Selection -

--- BEGIN ---

For finite displacement increments, therefore, the nodes will
only approximately remain on the initial conical surface.
It is not necessary that the nodes initially belong to the same cone.
This directive blocks only translational degrees of freedom.
In case variable coefficients are specified
(via the OPTI CONT VARI option), remember to dimension adequately by the
DIME VCON directive). Each cone requires 6 coefficients.
D.90
The specified nodes lay on (a) torus(es) of
given axis and center.
This instruction only applies to a 3D analysis.
Compatibility: COUP, LIAI
"TORE" [ "P1X" x1 "P1Y" y1 "P1Z" z1 ; "POI1" /LECT1/ ; "P2X" x2 "P2Y" y2 "P2Z" z2 ; "POI2" /LECT2/ ; "P3X" x3 "P3Y" y3 "P3Z" z3 ; "CENT" /LECT3/ ] /LECT4/
This constraint only ensures that, at each time step,
the displacement increment of the specified nodes be tangent to the
torus (current or initial, depending on OPTI CONT option).
For finite displacement increments, therefore, the nodes will
only approximately remain on the initial torical surface.
It is not necessary that the nodes initially belong to the same torus.
This directive blocks only translational degrees of freedom.

--- END ---

Given data -
--- BEGIN ---

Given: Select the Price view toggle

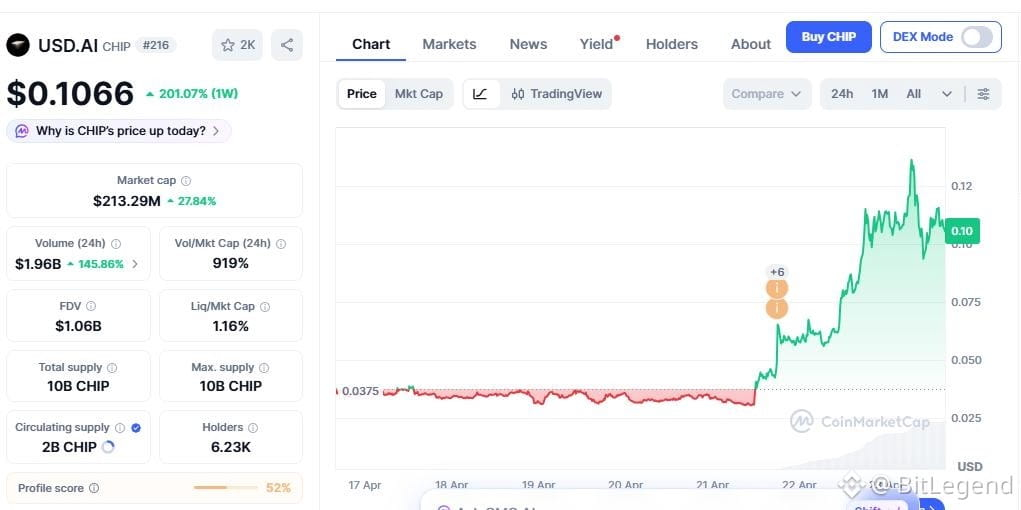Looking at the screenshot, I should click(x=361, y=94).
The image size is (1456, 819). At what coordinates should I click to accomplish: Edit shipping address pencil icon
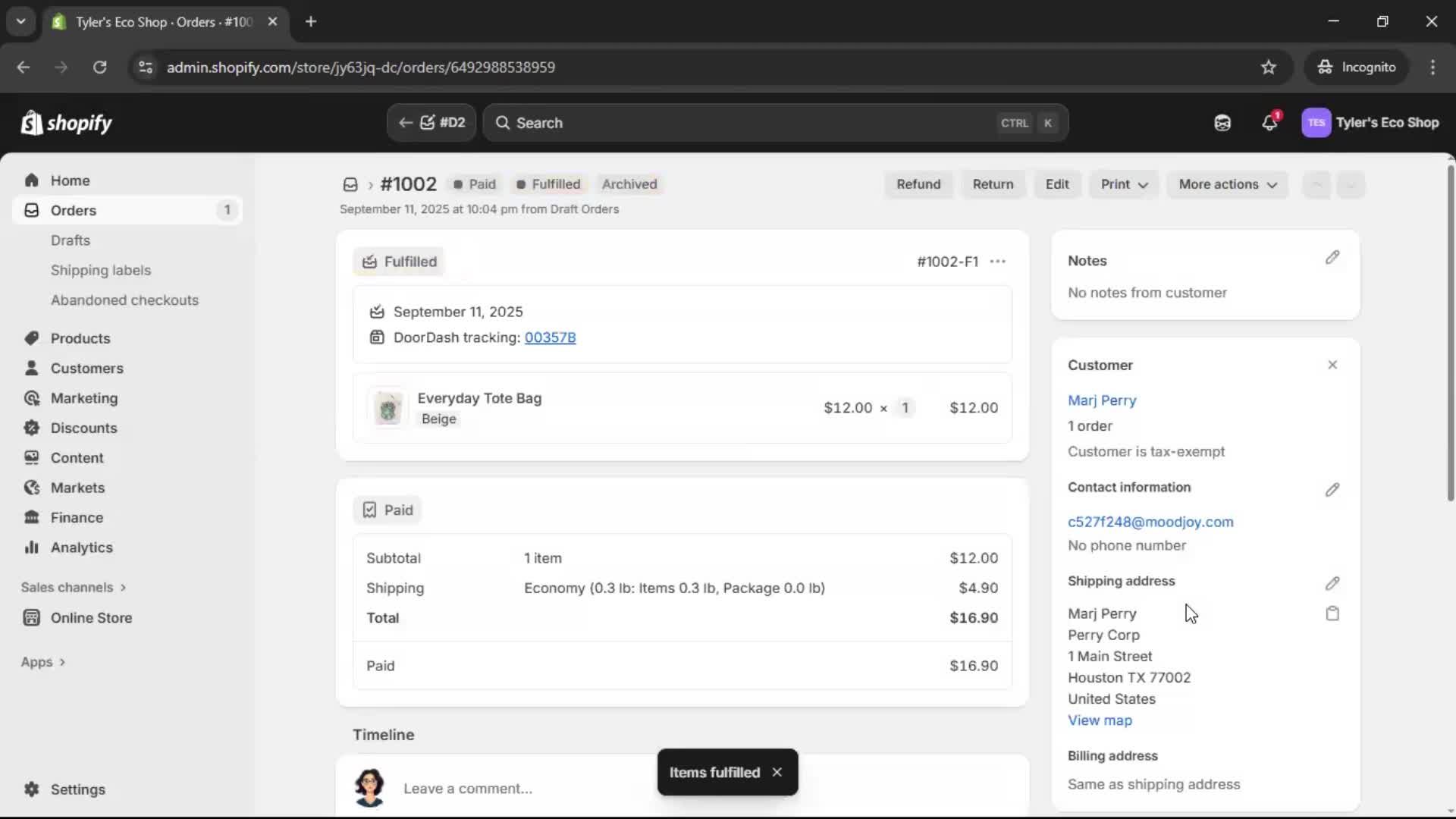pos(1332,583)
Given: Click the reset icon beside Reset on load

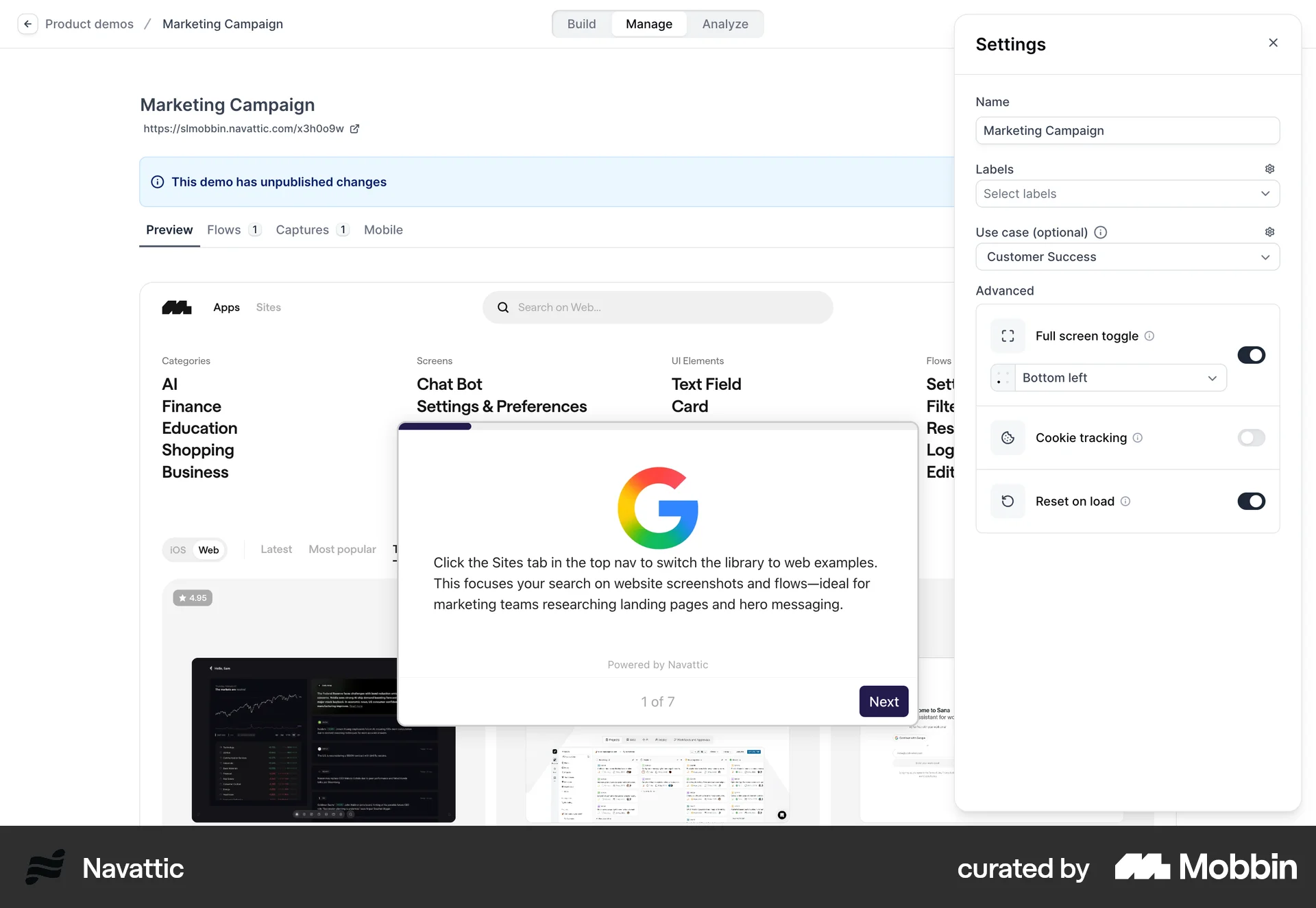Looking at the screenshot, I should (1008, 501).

--- END ---
--- BEGIN ---

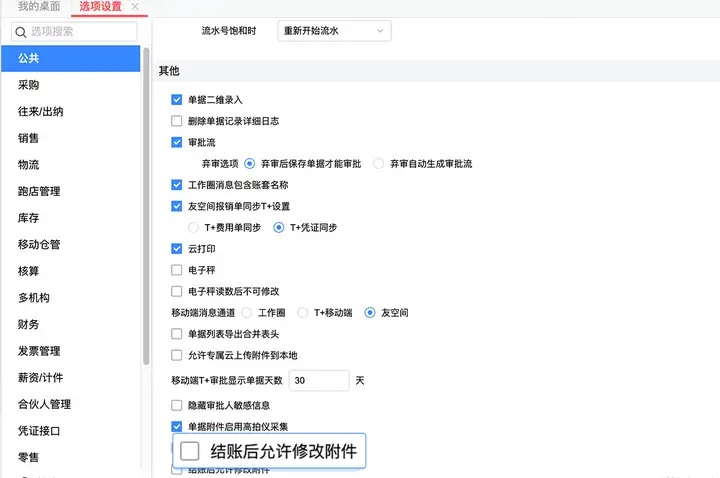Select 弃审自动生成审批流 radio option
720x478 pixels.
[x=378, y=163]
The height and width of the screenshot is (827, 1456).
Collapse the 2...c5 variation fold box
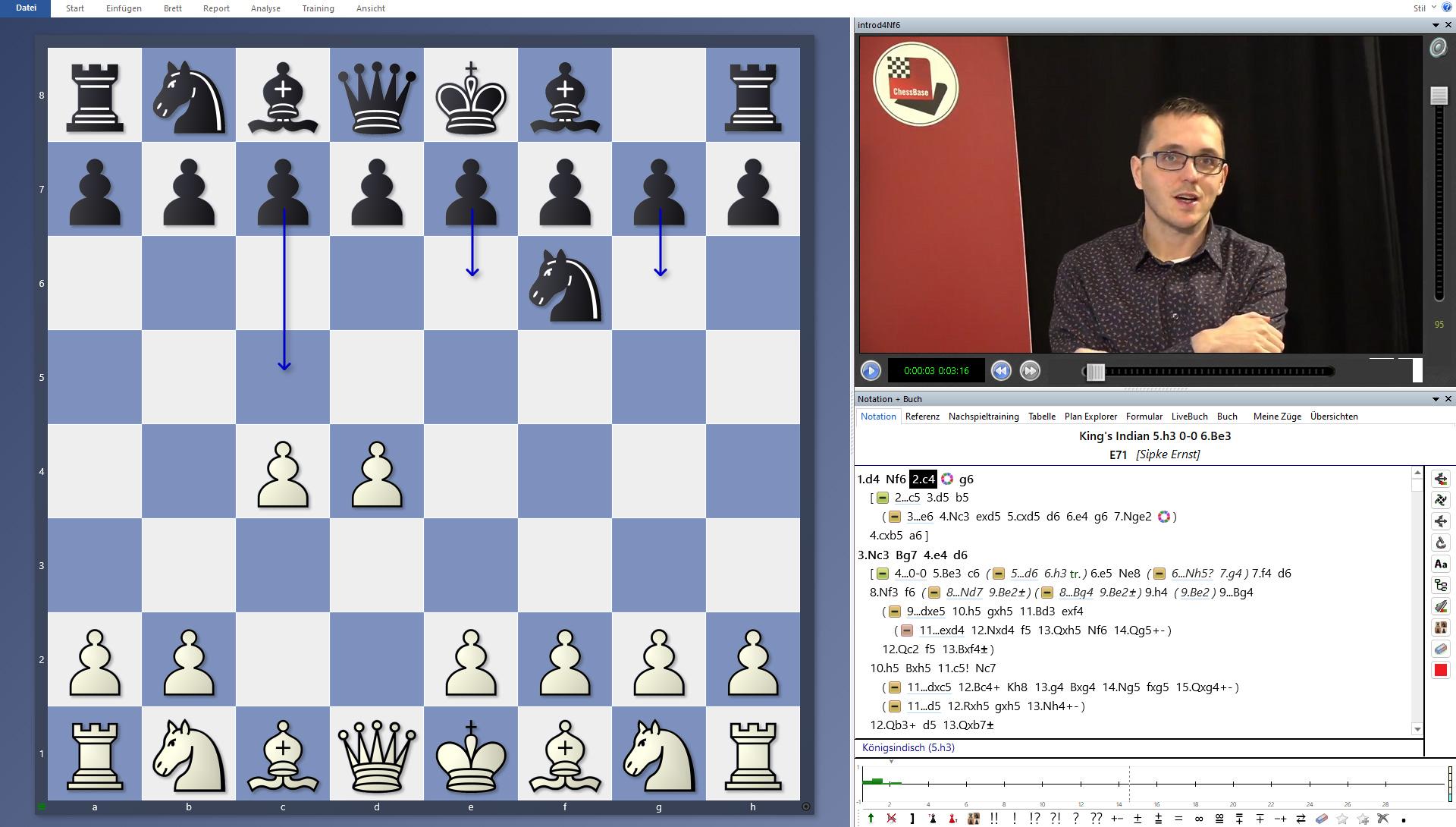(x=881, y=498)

--- END ---

Instruction -
Answer the following questions using the excerpt on cone and torus constraints.
(a) How many coefficients does each cone require?
(b) To which type of analysis does the torus instruction apply?
(c) Which directives are listed as compatible with the torus instruction?

The solution -
(a) Each cone requires 6 coefficients.
(b) It applies only to a 3D analysis.
(c) COUP and LIAI.